Es verwundert nicht, dass viele Vertreter der sogenannten „Phantastischen Literatur“ das Panoptikum für sich entdeckten. Ein herausragendes Beispiel dieses Genres ist Gustav Meyrinks Erzählung „Das Wachsfigurenkabinett“.
Die Erzählung belegt, dass Meyrink zahlreiche Inspirationen bei Besuchen in (Jahrmarkts-) Panoptiken erhalten hat. Besonders eindrucksvoll ist die Schilderung der Fassadengestaltung einschließlich der mechanisch bewegten Fassadenfigur. Solche Automaten standen zu Reklamezwecken im Frontbereich vieler Wachsfigurenkabinette.
Im Inneren der Schaustellungen haben ihm offensichtlich kleine Panoramen, Schrumpfköpfe und wächserne Nachbildungen von Köpfen „exotischer“ Menschenrassen Anregungen für seine Erzählung gegeben. Auch das mit Hilfe des „Magnetismus“ erzeugte „Doppelgeschöpf“ scheint durch tatsächlich Gesehenes wie Spirituspräparate inspiriert. Vor allem erinnert es aber an eine besondere Art der Zwillingsmissbildung, die als menschliche Abnormität u.a. in stationären Panoptiken gezeigt wurde. Allerdings wies der parasitäre Zwilling hier keinen Kopf auf, i.d.R. handelte es sich um Gliedmaßen, allenfalls um einen verkümmerten (Unter-) Körper, die aus dem Brustkorb herausragten.

(…) Auf dem ungepflasterten Marktplatz stand der Zeltbau des Wachsfigurenkabinetts, und aus den hundert kleinen zackigen Spiegeln, die auf dem Leinwandgiebel in Rosettenschrift die Worte formten:                
                        Mohammed Daraschekohs orientalisches Panoptikum,                
                                 vorgeführt von Mr. Congo-Brown                                                                            
glitzerte rosa der letzte Widerschein des Abendhimmels.
Die Segeltuchwände des Zeltes, mit wilden aufregenden Szenen grell bemalt, schwankten leise und bauschten sich wie hautüberspannte Wangen aus, wenn im Innern jemand umherhantierte und sich an sie lehnte. Zwei Holzstufen führten zum Eingang empor und oben stand unter einem Glassturz die lebensgroße Wachsfigur eines Weibes in Flittertrikot.

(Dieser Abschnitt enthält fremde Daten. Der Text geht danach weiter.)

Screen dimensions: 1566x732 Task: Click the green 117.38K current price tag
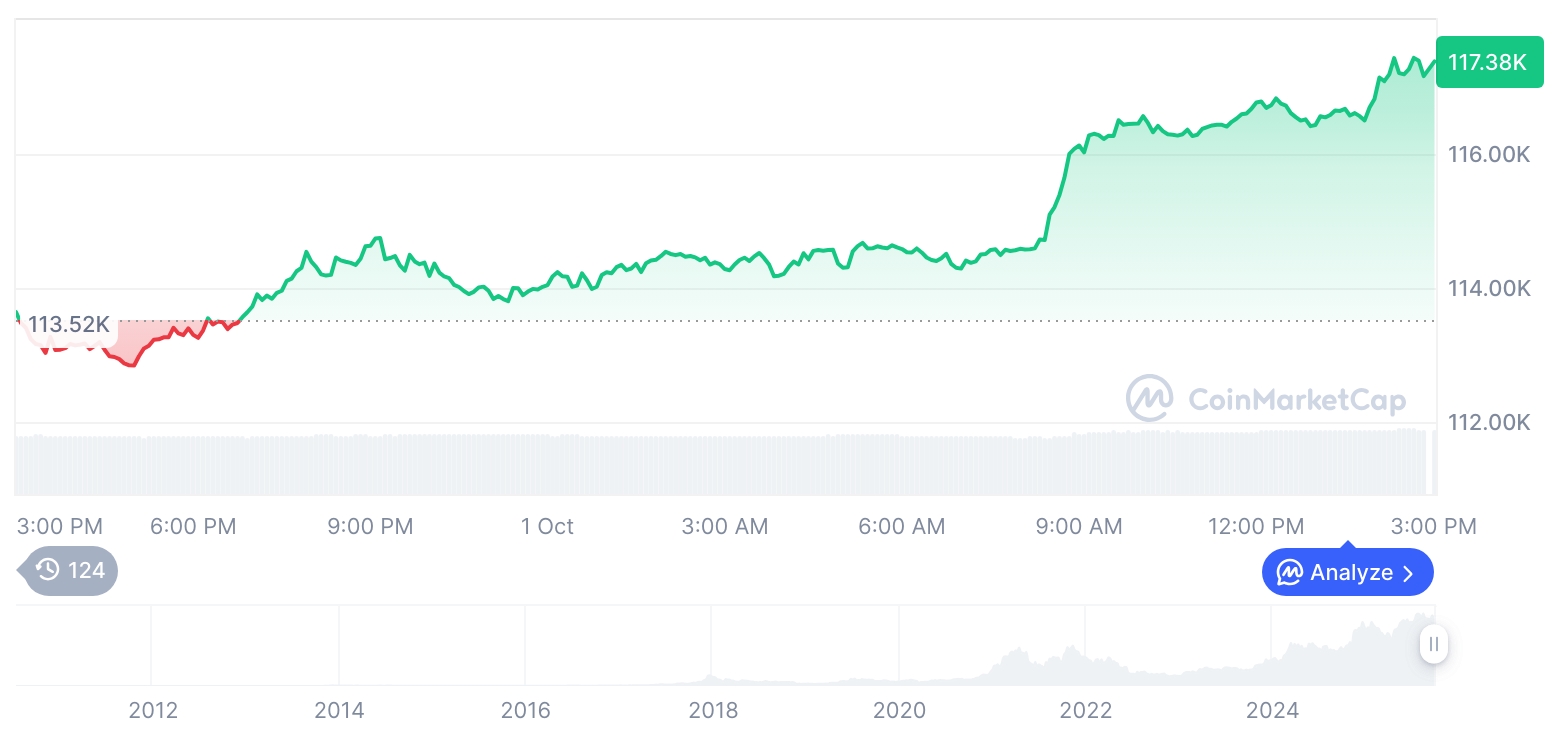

Das fahle Gesicht mit den Glasaugen drehte sich langsam und sah in die Menge hinab, die sich um das Zelt drängte, -- von einem zum andern; blickte dann zur Seite, als erwarte es einen heimlichen Befehl von dem dunkelhäutigen Ägypter, der an der Kassa saß, und schnellte dann mit drei zitternden Rucken in den Nacken, daß das lange schwarze Haar flog, um nach einer Weile wieder zögernd zurückzukehren, trostlos vor sich hinzustarren und die Bewegungen von neuem zu beginnen. Von Zeit zu Zeit verdrehte die Figur plötzlich Arme und Beine wie unter einem heftigen Krampfe, warf hastig den Kopf zurück und beugte sich nach hinten, bis die Stirne die Fersen berührte.                                            

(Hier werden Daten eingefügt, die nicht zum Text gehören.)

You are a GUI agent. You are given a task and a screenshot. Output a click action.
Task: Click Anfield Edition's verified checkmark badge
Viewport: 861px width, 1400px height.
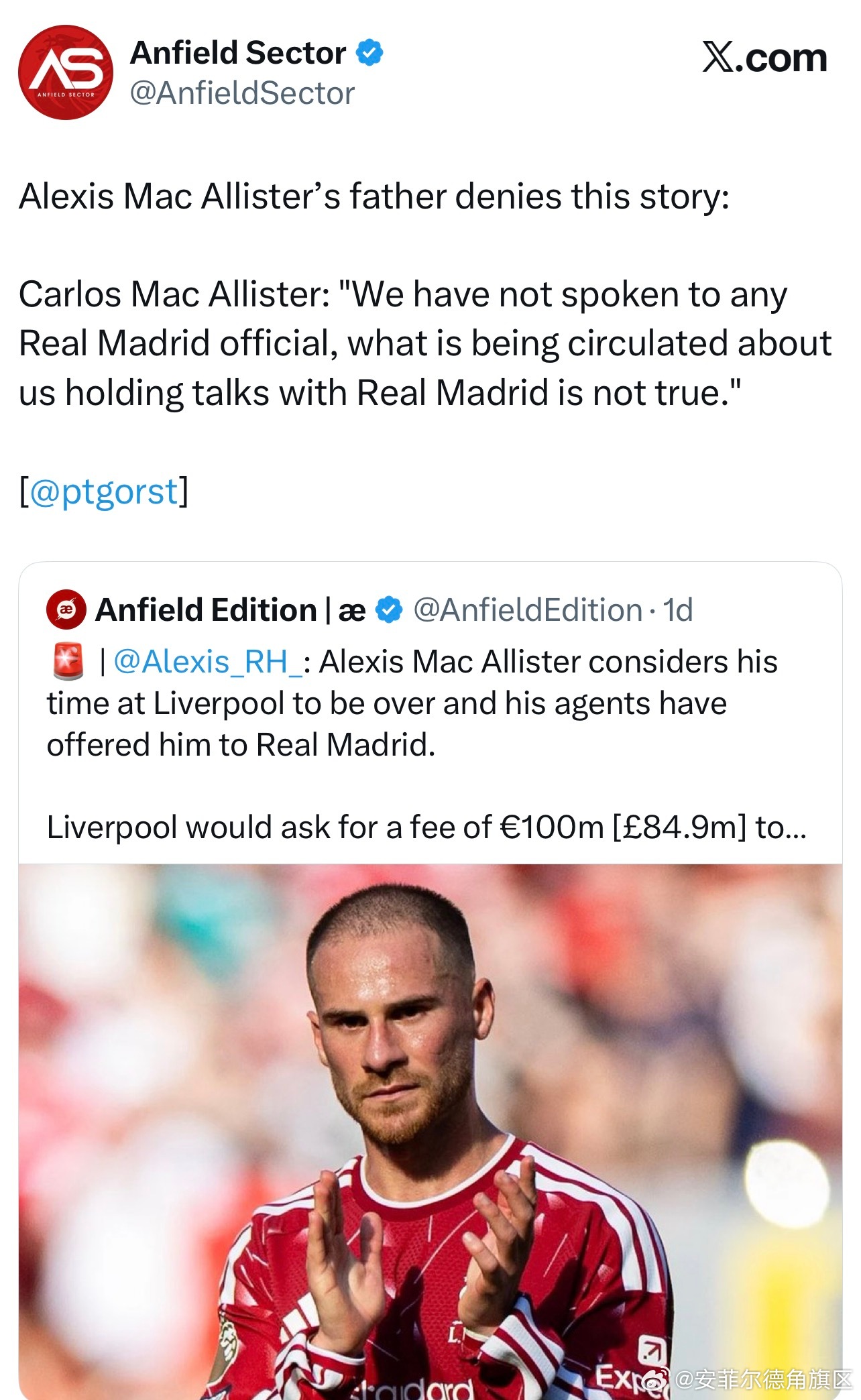coord(389,610)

"Der Motor dort hält das Uhrwerk in Gang, das diese scheußlichen Verrenkungen bewirkt", sagte Sinclair halblaut und wies auf die blanke Maschine an der andern Seite des Eingangs, die, in Viertakt arbeitend, ein schlapfendes Geräusch erzeugte. ‚Electrissiti, Leben ja, lebendig alles ja", leierte der Ägypter oben und reichte einen bedruckten Zettel herunter. "In halb' Stunde Anfang ja.“ (…)
 Doch ich glaube, die Produktion beginnt. – Zündet nicht schon der Ägypter die Flammen rings um das Zelt an?"

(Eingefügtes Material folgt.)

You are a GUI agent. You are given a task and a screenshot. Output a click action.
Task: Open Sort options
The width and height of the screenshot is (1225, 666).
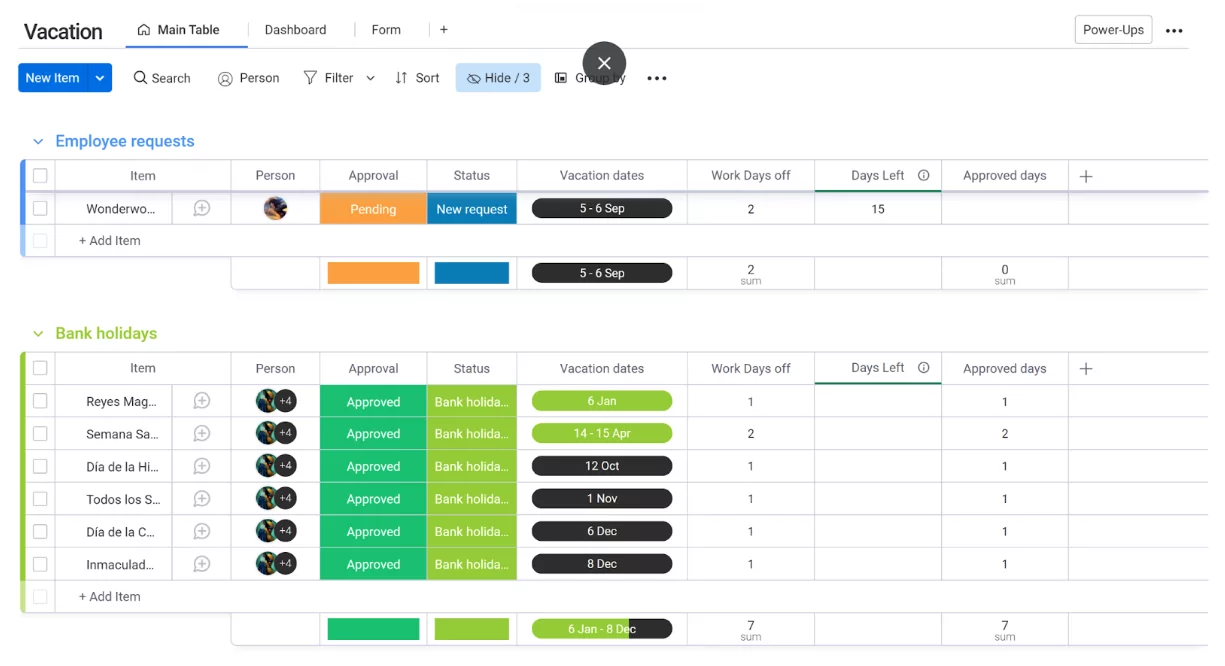coord(417,78)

Die Programmnummern "Fatme, die Perle des Orients" war vorüber und die Zuschauer strömten hin und her oder sahen durch die Gucklöcher an den mit rotem Tuch bespannten Wänden in ein roh bemaltes Panorama hinein, das die Erstürmung von Delhi darstellte.
Stumm standen andere vor einem Glassarg, in dem ein sterbender Turko lag, schweratmend, die entblößte Brust von einer Kanonenkugel durchschossen, – die Wundränder brandig und bläulich.
Wenn die Wachsfigur die bleifarbenen Augenlider aufschlug, drang das Knistern der Uhrfeder leise durch den Kasten, und manche legten das Ohr an die Glaswände, um es besser hören zu können.
Der Motor am Eingang schlapfte sein Tempo und trieb ein orgelähnliches Instrument.
Eine stolpernde, atemlose Musik spielte, – mit Klängen, die, laut und dumpf zugleich, etwas Sonderbares, Aufgeweichtes hatten, als tönten sie unter Wasser.
Geruch von Wachs und schwelenden Öllampen lag im Zelt. "Nr. 311 Obeah Wanga-Zauberschädel der Voudous", las Sinclair erklärend aus seinem Zettel und betrachtete mit Sebaldus in einer Ecke drei abgeschnittene Menschenköpfe, die unendlich wahrheitsgetreu – Mund und Augen weit aufgerissen – mit gräßlichem Ausdruck aus einem Wandkästchen starrten.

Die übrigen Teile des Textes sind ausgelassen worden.